▶ _TASK DETAILS_
Lines from the records below that contain the word "computer" are to be copied out.

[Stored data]
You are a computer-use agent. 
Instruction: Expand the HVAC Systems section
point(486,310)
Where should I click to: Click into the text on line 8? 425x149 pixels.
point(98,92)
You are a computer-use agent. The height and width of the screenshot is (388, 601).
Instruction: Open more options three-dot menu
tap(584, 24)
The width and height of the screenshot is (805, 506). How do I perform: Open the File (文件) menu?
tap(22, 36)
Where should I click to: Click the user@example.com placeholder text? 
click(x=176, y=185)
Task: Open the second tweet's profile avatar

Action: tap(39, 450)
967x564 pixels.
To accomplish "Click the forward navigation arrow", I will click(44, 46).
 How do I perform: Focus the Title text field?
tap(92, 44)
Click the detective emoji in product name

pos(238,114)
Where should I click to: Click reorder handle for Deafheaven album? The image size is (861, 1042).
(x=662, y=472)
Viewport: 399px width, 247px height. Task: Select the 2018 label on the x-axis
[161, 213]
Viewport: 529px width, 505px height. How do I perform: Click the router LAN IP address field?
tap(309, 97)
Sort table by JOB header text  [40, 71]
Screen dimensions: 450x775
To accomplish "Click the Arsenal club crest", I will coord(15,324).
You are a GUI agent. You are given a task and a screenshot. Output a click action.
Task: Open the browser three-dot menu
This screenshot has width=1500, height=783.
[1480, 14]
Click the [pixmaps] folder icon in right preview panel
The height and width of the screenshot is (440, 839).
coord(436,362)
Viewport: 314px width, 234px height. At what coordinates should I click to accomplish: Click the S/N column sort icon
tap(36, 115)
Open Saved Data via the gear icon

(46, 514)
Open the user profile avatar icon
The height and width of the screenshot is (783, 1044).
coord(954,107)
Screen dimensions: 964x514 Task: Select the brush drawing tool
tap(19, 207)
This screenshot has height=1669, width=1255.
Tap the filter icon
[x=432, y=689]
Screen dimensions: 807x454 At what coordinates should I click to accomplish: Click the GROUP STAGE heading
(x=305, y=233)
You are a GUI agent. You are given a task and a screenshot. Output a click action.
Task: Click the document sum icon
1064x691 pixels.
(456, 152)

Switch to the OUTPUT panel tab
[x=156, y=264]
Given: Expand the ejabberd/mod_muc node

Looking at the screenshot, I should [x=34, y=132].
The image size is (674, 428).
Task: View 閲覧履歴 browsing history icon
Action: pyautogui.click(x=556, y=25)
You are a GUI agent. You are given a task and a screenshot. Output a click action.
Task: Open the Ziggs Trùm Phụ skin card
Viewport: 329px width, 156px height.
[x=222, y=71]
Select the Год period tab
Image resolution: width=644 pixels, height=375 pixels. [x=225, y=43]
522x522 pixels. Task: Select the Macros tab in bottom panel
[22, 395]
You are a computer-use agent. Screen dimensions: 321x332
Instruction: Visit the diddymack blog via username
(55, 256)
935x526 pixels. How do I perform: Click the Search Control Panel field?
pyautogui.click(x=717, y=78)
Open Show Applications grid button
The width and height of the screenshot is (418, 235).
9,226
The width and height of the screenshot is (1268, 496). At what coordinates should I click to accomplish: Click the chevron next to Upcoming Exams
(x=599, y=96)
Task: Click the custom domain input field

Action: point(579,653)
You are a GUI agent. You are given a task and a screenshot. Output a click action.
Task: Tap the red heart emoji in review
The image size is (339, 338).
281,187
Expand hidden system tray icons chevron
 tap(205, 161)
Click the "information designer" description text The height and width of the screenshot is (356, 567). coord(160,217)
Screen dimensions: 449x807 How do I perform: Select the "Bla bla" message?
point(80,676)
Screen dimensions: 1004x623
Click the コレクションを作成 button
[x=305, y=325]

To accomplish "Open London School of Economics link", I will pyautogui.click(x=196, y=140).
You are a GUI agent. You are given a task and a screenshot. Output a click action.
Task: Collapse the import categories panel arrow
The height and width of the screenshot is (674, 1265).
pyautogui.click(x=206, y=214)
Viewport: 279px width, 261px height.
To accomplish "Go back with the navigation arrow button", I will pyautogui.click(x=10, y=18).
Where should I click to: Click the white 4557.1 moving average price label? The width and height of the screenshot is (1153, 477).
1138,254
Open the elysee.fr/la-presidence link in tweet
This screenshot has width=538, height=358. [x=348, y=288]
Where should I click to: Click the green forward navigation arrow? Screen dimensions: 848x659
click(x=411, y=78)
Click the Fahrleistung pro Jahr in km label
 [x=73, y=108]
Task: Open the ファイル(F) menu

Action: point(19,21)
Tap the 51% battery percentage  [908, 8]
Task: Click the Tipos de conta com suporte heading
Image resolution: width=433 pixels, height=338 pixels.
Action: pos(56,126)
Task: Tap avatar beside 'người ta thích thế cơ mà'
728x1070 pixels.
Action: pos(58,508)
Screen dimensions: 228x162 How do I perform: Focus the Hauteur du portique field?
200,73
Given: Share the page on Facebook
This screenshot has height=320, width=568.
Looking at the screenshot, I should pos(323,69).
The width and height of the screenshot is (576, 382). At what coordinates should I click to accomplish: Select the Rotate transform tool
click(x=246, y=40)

▶ _YOUR RESPONSE_
You are a computer-use agent. 
You are a computer-use agent. The height and width of the screenshot is (388, 601).
You are a computer-use agent. Screen dimensions: 321x332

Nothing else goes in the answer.